A third of the most well-off, high status people in society consider themselves to be working class. Maybe it's time for some new definitions?

On facing pages of a weekend national newspaper, there are reviews of two new books, both analysing the British class system in different fashions.

One, Consumed: How Shopping Fed the Class System argues it's now all about money and how you spend it, while the other, Sorry! The English and Their Manners, touches on the use of English, social codes, and how to read them.

Both deal with a fascination that never seems to die among Britons - an endless discussion of class, what it means and why we might care.

Having lived outside the UK for part of my life, I identify a little with the outsider who observes British ways, and wonders why.
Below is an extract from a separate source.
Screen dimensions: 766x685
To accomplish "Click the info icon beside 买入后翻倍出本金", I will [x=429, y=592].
Partly because, when I lived in Pittsburgh, Pennsylvania during my high school years, I was always being asked by other teenagers to explain these funny little habits.

Britain was full of mysteries to Pittsburghers, who had an idea it was full of people either wearing bowler hats or kilts; who had no idea there was a country called Wales; and thought British music was oddly challenging; and that all of us were dead posh.
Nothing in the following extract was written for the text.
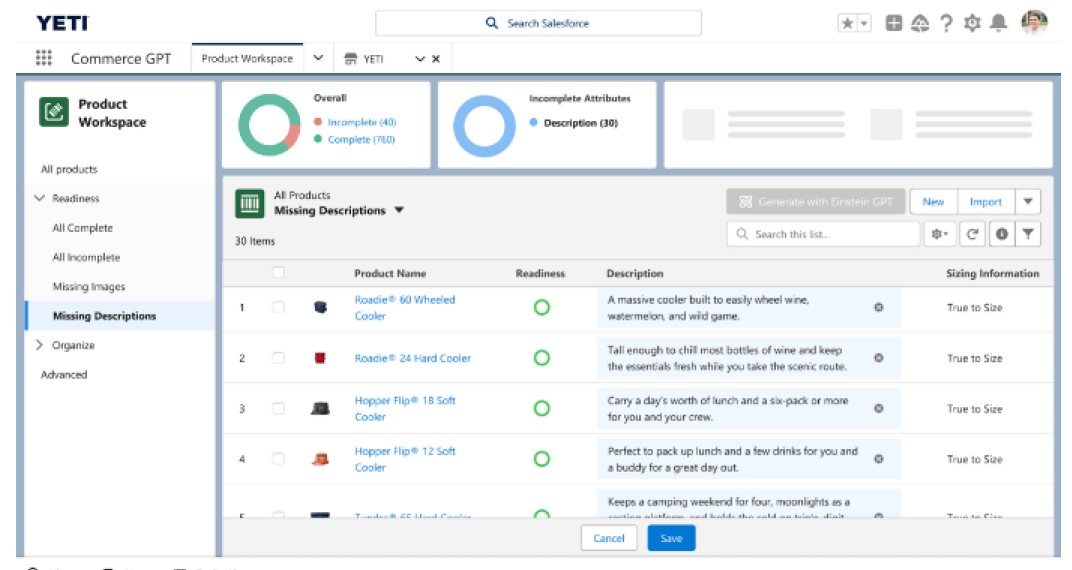The height and width of the screenshot is (570, 1072).
Task: Open the list filter funnel icon
Action: click(x=1028, y=234)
From the outside looking in, the fascination, or even obsession, with class in Britain feels idiosyncratic and oddly backward. Some of those authors who reflected it to the world, such as Wodehouse and Christie, were living abroad at the time; perhaps seeing it through a glass less darkly.

From Christie's snobbery about people with money but no class to Wodehouse's heroes trying to marry chorus girls, we have moved on through Upstairs Downstairs, and Essex Girls, to TOWIE, and still bright-cheeked columnists think it is public-school hilarious to come up with digs about Kate Middleton's mum party firm, and her air hostess past (wave your arms).
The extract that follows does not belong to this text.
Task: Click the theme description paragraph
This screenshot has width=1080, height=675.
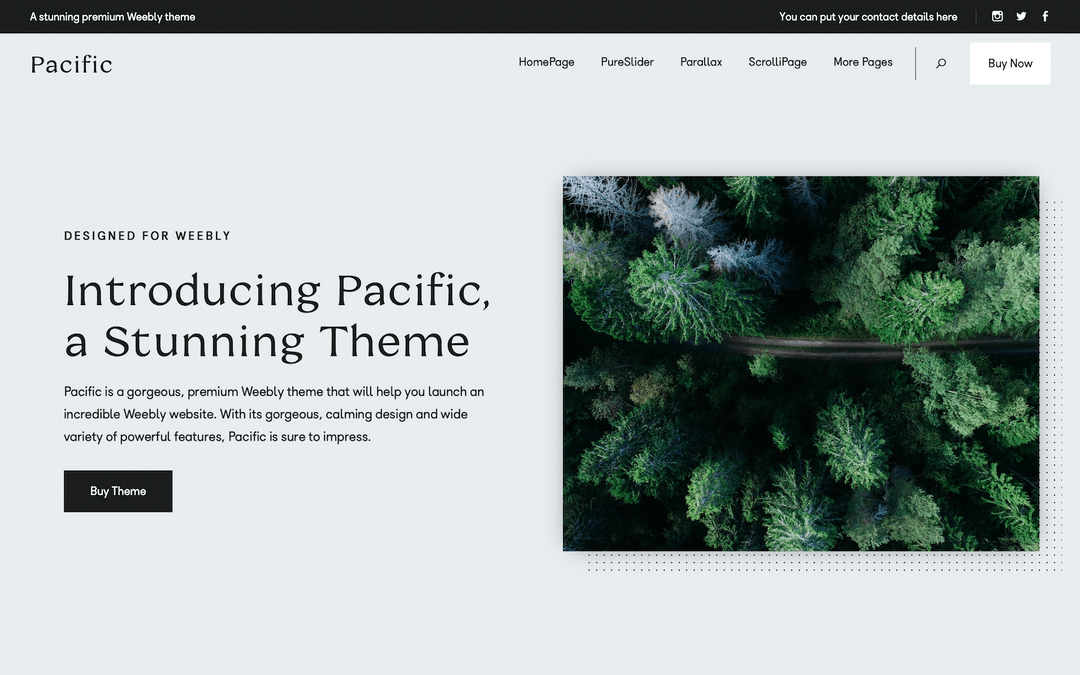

But it goes on, and on. In some tightly written newspaper columns, in the hallowed halls of Westminster, and other places where the chosen few have made it, comments float forth on where people were "schooled" and which "college" they went to; about "proper" universities, and the others; and who says "loo" and who doesn't, and who cares?

Yet, in 2013, we do still care. But the markers have changed. In British Future's new State of the Nation 2013 report we find that a third of the most well-off, high status people in society (the ABs) see themselves as working class, rather than middle class.

Middle class, you see, has now become the thing that people are snobby about, so there's no longer any need to lose your regional quirk, and find your inner U. Because being "a bit middle class" is a term edged with irony, and certainly nowhere near a compliment. While in 1950, the majority might have been striving to become the middle class, these days those who have it are throwing it back, and embracing their living-in-a-cardboard-box heritage, having decided it is far more cool to be working class. We all go to the footie now, well except those people who can't afford the whacking great ticket prices. This new-cooler-than-school working class means Westminster bigwigs and big business chaps who talk "football" can be like one of us, even if they live in a more brightly lit world.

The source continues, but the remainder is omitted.